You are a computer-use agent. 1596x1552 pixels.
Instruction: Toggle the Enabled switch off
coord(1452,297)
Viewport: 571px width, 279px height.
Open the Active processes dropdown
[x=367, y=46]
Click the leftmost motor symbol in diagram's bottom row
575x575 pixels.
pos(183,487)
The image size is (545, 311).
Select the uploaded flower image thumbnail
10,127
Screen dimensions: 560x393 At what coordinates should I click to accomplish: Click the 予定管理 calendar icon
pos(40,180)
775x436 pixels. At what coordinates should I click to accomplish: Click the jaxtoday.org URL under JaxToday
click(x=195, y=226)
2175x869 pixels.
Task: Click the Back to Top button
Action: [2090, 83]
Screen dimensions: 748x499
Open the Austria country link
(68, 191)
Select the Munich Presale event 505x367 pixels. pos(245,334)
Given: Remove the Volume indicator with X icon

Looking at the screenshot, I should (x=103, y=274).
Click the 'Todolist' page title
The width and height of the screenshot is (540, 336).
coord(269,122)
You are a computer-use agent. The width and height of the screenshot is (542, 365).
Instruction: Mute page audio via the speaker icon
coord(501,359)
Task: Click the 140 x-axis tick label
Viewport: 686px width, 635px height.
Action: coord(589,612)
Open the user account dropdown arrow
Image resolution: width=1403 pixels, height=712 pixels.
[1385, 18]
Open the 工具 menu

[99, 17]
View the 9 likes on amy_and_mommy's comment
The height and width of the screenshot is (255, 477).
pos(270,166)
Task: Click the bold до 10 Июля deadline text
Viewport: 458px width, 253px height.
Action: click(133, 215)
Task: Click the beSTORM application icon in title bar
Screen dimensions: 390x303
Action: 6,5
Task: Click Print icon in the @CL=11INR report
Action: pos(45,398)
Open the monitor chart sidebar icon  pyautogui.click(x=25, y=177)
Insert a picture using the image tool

#####

> [ASSIGNMENT]
Find each line in the listing above that contains "agent", and copy that line.

> [TASK ANSWER]
You are a computer-use agent. 1596x1552 pixels.
You are a computer-use agent. The width and height of the screenshot is (542, 365).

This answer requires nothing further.